Setelah berlari sekuat tenaga selama satu menit lebih, akhirnya Randika berhasil tiba di rumah sakit.

"Siapapun tolong!"

Randika berteriak keras, membuat semua mata tertuju padanya. Para perawat menghampiri dan mengantar Randika ke UGD.

Tak lama kemudian, beberapa dokter datang dan membawa Deviana ke ruang operasi.

Randika hanya bisa menunggu di luar dengan hati yang cemas. Setelah satu jam berlalu, seorang dokter menghampirinya.
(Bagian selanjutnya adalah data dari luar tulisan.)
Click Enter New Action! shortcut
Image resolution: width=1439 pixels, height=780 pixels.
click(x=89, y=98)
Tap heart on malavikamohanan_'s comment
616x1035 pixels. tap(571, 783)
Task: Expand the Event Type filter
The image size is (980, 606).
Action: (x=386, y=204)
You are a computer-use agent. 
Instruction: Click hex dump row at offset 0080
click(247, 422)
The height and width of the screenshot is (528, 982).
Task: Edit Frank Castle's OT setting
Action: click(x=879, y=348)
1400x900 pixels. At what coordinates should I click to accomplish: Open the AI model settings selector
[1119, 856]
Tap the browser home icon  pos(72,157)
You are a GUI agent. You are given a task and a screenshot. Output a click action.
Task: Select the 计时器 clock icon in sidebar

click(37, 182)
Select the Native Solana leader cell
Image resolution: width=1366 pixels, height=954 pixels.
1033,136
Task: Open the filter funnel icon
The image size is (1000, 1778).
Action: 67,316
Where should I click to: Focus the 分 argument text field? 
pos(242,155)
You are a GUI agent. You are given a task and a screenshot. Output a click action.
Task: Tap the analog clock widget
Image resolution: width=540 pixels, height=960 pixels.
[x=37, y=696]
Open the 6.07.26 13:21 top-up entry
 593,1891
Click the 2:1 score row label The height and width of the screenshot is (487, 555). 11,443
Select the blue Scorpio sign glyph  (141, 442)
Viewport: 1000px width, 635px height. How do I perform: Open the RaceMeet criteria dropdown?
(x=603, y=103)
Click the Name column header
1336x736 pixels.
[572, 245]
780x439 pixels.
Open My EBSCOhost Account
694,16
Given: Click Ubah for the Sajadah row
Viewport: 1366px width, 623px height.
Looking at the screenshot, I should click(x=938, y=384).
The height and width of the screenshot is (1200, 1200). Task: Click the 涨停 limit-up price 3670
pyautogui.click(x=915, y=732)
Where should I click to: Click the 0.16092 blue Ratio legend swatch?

"Bagaimana keadaannya dok?" Randika bertanya dengan cemas.

Dokter itu menganggukan kepalanya. "Operasi berjalan dengan lancar. Untungnya pasien tiba tepat waktu dan organ internalnya tidak mengalami pendarahan yang parah. Tetapi pasien perlu menginap beberapa hari agar kami bisa mengecek kondisinya lebih lanjut."

Mendengar bahwa Deviana akan baik-baik saja, Randika menjadi lega. Randika lalu pergi menuju resepsionis untuk mengurus prosedur yang ada. Setelah membayar biaya operasi dll, Randika segera menuju kamar Deviana berada.